DOCUMENT SECTION
[Start]
Rif Hutton (born November 28, 1962) is an American actor. He is perhaps best known for his recurring role as Dr. Ron Welch in the comedy-drama series Doogie Howser, M.D., appearing in that series from 1990 up to its conclusion in 1993. From 1997 to 2001, he appeared in a recurring role as Lt. Cmdr. Alan Mattoni on the series JAG. Hutton is also notable for playing Russ Beeler, a fictional owner of a KFC establishment, appearing in a number of KFC commercials in the early to mid 1990s.

Life and career
Hutton was born in San Antonio, Texas, and was raised in East Orange, New Jersey. He moved to Los Angeles in the mid-1970s to pursue an acting career. He went to many auditions in his early years, but soon found himself broke and homeless, getting assistance from friends.

Hutton went on to guest star in a number of notable television series including The Jeffersons, Night Court, L.A. Law, Married... with Children, Hunter, Wings, Murphy Brown, The Larry Sanders Show, Getting By, Lois & Clark: The New Adventures of Superman, Family Matters, and Cold Case among others.

Hutton also appeared in stage productions in the Los Angeles area as well as working as a voice actor.
[End]
EXERCISE INSTRUCTIONS
[1] According to the Rif Hutton biography, what role did he play on JAG?
[2] Extend the Rif Hutton biography past its final sentence.
The entries below the Rif Hutton biography come from an unrelated source.

RECORD EXTRACTS
[Start]
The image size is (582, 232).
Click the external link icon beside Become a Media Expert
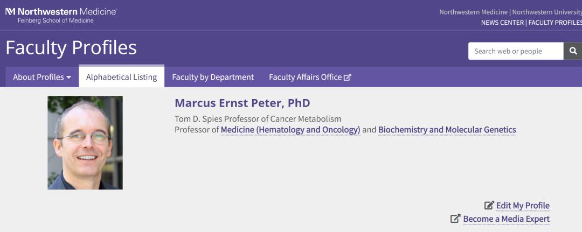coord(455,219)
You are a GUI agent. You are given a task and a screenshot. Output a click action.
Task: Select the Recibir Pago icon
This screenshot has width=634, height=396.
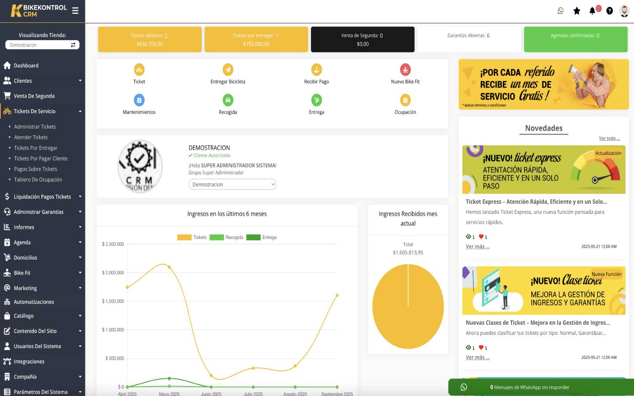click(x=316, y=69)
[End]
[Start]
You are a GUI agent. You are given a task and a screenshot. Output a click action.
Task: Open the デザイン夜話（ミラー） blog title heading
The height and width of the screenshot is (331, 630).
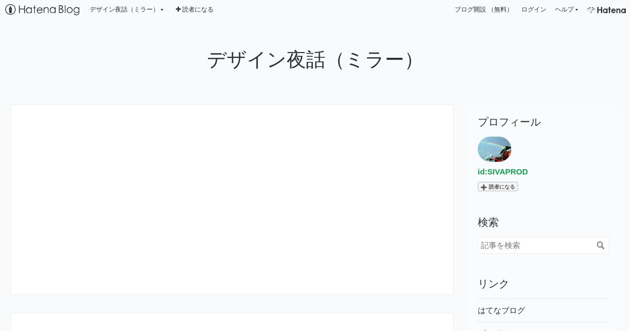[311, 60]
[End]
SET OF ANSWERS
[1] Lt. Cmdr. Alan Mattoni

[2]
Personal life
Hutton has been married twice. His first marriage was to a woman named Pat, an actress and stand-up comedian. His second was to actress Bridget Hoffman in 2001.

It is also reported in 2000 that he was engaged to actress Telma Hopkins. In 1993–94, Hutton had played Hopkins' love interest in a few episodes of her sitcom Getting By.

Filmography

Film
 Wavelength (1983) - Air Force officer
 Wanted: Dead or Alive (1987) - Agent
 You Talkin' to Me? (1987) - Black Man
 Moving (1988) - Reporter
 Stand and Deliver (1988) - Pearson
 L.A. Heat (1989) - Det. Royster
 The Borrower (1991) - Newscaster
 Going Under (1991) - Dr. Friendly
 Star Trek Generations (1994) - Klingon Guard
 Bigfoot: The Unforgettable Encounter (1995) - Jess
 Children of the Corn III: Urban Harvest (1995) - Arnold
 Restraining Order (1999) - Sidney Evans
 The Thirteenth Floor (1999) - Joe
 Shrek (2001) - Load Farquaad's Guards (voice)
 Osmosis Jones (2001) - Charlie (voice)
 Gas (2004) - Brad
 Shark Tale (2004) - Fish (voice)
 Tugger: The Jeep 4x4 Who Wanted to Fly (2005) - Crewman #1 (voice)
 Madagascar (2005) - Crowd Member (voice)
 Stick It (2006) - Drill Sergeant
 Curious George (2006) - Mailman (voice)
 The Tale of Despereaux (2008) - Man in crowd (voice)
 My Apocalypse (2008) - Housing Inspector
 Astro Boy (2009) - Metro City Sergeant (voice)
 The Princess and the Frog (2009) - DJ (voice)
 Rio (2011) - Additional Voices (voice)
 Hotel Transylvania (2012) - Additional Voices (voice)
 ParaNorman (2012) - Blithe Hollow Townperson (voice)
 Epic (2013) - Additional Voices (voice)
 Rio 2 (2014) - Additional Voices (voice)
 Ice Age: Collision Course (2016) - Additional Voices (voice)
 Kingsglaive: Final Fantasy XV (2016) - High Official #2 (voice)
 The Star (2017) - Additional Voices (voice)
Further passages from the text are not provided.